『Holcicka nebo chlapecek』ヘルミーナ・ティールロヴァー

『Holcicka nebo chlapecek』ヘルミーナ・ティールロヴァー/チェコ/1966

Holcicka nebo chlapecek(Hermína Týrlová)

 

タイトルを直訳すると、「男の子または女の子」という意味です。

コウノトリが運ぶ、男の子と女の子の赤ちゃん

双子のを運ぶコウノトリは、他より重くて飛びにくかったり、男の子の生まれる家と女の子が生まれる家を間違えたり

コウノトリも大変です。

毛糸の、淡くて、柔らかくて、軽い質感が、羽根や赤ちゃんととても合っています。

吹けば飛んでしまいそう。。。

向こう側が透けて見える事もあり、背景のない線画のような印象もあります。

 

 

『ぼくらと遊ぼう! おかゆの話』ブジェチスラフ・ポヤル

『ぼくらと遊ぼう! おかゆの話』ブジェチスラフ・ポヤル/チェコ/1966

POJDTE,PANE,BUDEME SI HRAT!(Břetislav Pojar)

 

日本では、風邪をひいたり、調子の悪い時に食べるイメージの強いおかゆ。

このアニメーションではなぜかちょっと陽気なラテン風です。

おかゆを作るはずが、なぜか一面雪景色?

はじけたり、積もったり、膨らんだり、砂を使った描写が格別に面白い!

『ぼくらと遊ぼう! 水辺の話』ブジェチスラフ・ポヤル

『ぼくらと遊ぼう! 水辺の話』ブジェチスラフ・ポヤル/チェコ/1965

 

いたずら好きの大きなクマと、優しい小さなクマが繰り広げる、チェコのアニメーションシリーズ。

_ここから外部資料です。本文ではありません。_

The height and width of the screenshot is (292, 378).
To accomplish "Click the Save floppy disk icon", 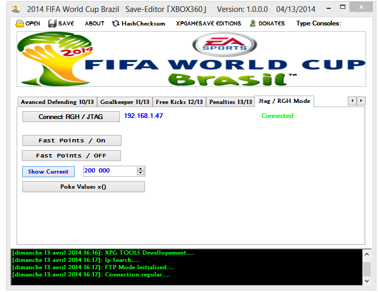I will tap(52, 23).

大きなクマのずる賢さや、小さなクマの気弱さは、まるで本当の兄弟のを見ているようで微笑ましいです。

そして、変身が得意で自由に姿を変えられる二人のやりとりが面白い!

伸びたり縮んだりロボットになったり機械になったり

思いもよらない変身が立て続けに起こるので、見ていて飽きることはありません。

その方法もとてもユニークで、素材や表現方法も多種多様、

「なるほど!」と「どうやっているんだろう?」の連続で、大人も唸ってしまいます。

この回では、揺らめく水面や光の反射、透明で柔らかなシャボンの玉が印象的。

ビヨーンと伸びーる浮き輪や、湖に飛び込むウサギの描写を見ていたら、

プールに行きたくなってきました。。。

『ポッツィー 水族館』ミッセーリスタジオ

『ポッツィー 水族館』ミッセーリスタジオ/イタリア

Pozzie eps. the Aquarium (Misseri studio)

 

このアニメーション、本物の水を使っているようです。

水特有の表面張力の盛り上がりと、透明感と、揺らぎをうまく利用して作られています。

水玉坊やが自由自在に周りに同化して、変幻自在なのも水ならでは。

そして水の中を泳ぎ回る金魚の優雅さよ。透き通った向こうに見える、色あざやかなにじみも実に涼しげ。

可愛い子供の声になんだかホッとします。

この夏の暑さに疲れた心と体を癒してくれるような、そんな作品です。

 

『ムーミン谷の彗星より 「The Comet Song」MV by Björk 』


【期間限定公開】ビョーク「The Comet Song」ムーミン版・ミュージックビデオ~劇場版 ムーミン谷の彗星 パペット・アニメーションより

ムーミン谷の彗星より 「The Comet Song」MV by Björk

長らく幻の作品となっていた「ムーミン パペットアニメーション シリーズ」の1作品。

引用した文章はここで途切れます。